On Fri, Aug 6, 2021 at 10:20 AM Steffen Nurpmeso <steffen(a)sdaoden.eu> wrote:
Bakul Shah wrote in
<74E8349E-95A4-40C9-B429-11A4E396BE12(a)iitbombay.org>:
|It was efficient but the control flow got
|quite messy as effectively my code had to do explicit
|continuation passing.
Only twenty years ago but i was under the impression that i got
good (better) performance by having a single event loop object
(thread) doing the select(2) aka the OS interaction, as the driver
under the hood of an IOEvent thing, which then were emitted.
It sounds like you are in violent agreement: you get more performance with
an event loop.

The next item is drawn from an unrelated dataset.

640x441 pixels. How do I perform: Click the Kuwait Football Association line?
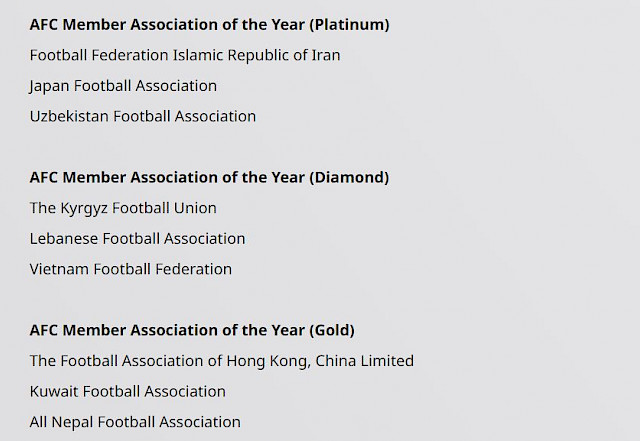128,392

So perhaps Cox's claim is true after all: threads are for
programmers who can't deal with events. And then my claim is that at a
certain not-very-high level of complexity no one can deal with events.
After all, the interface to all modern operating systems is as a coroutine:
when we call read() we give up control to the kernel, who does the read for
us and delivers it to a buffer in our space, then surrenders control back.
(How it looks from inside the kernel is another story.) Only when we
request signal handling does the kernel actually interrupt the ordered flow
within our program, but the restrictions on what a signal handler can do in
Posix are so many that it's hardly safe to do more than set a flag to be
polled later or to do a longjmp() to invoke a continuation further up the
stack.
Historic operating systems worked quite differently: they had the
equivalent of signals that meant "disk block has been read" (use the
buffer, and fast, before the OS starts to write the next block into it) and
"disk block has been written" (the buffer is available for reuse). And
programming for them was, in someone's memorable phrase, like moving dead
whales along the beach by kicking them.